**Provided data**
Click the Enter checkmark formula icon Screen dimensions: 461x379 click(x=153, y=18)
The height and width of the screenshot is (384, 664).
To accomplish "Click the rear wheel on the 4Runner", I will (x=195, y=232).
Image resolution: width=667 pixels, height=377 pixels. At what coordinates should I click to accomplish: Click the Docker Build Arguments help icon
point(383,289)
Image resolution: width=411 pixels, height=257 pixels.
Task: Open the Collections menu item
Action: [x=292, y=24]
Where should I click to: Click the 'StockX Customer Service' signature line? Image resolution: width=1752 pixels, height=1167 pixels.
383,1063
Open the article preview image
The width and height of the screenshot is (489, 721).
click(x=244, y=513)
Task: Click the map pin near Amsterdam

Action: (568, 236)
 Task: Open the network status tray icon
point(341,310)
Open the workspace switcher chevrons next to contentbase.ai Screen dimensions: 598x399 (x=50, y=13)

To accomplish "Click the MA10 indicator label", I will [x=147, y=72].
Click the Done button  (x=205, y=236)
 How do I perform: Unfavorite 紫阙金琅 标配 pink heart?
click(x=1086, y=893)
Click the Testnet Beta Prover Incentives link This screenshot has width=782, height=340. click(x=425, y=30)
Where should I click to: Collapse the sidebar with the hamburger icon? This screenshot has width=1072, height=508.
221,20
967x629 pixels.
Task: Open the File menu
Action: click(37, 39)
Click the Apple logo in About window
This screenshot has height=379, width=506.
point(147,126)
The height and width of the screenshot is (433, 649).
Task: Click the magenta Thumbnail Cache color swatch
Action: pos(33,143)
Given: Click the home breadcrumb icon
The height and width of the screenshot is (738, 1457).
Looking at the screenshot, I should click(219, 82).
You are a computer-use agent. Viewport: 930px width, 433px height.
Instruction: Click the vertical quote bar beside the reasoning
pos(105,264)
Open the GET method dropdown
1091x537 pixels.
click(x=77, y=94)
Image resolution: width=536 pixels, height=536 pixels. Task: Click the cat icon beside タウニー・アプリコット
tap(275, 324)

**Exercise details**
A verbatim transcription is needed of the lines above, starting at the line with "Task: Click the map pin near Amsterdam" and ending at the line with "Click the Testnet", both included, and of nothing else.

**Solution for this exercise**
Task: Click the map pin near Amsterdam

Action: (568, 236)
 Task: Open the network status tray icon
point(341,310)
Open the workspace switcher chevrons next to contentbase.ai Screen dimensions: 598x399 (x=50, y=13)

To accomplish "Click the MA10 indicator label", I will [x=147, y=72].
Click the Done button  (x=205, y=236)
 How do I perform: Unfavorite 紫阙金琅 标配 pink heart?
click(x=1086, y=893)
Click the Testnet Beta Prover Incentives link This screenshot has width=782, height=340. click(x=425, y=30)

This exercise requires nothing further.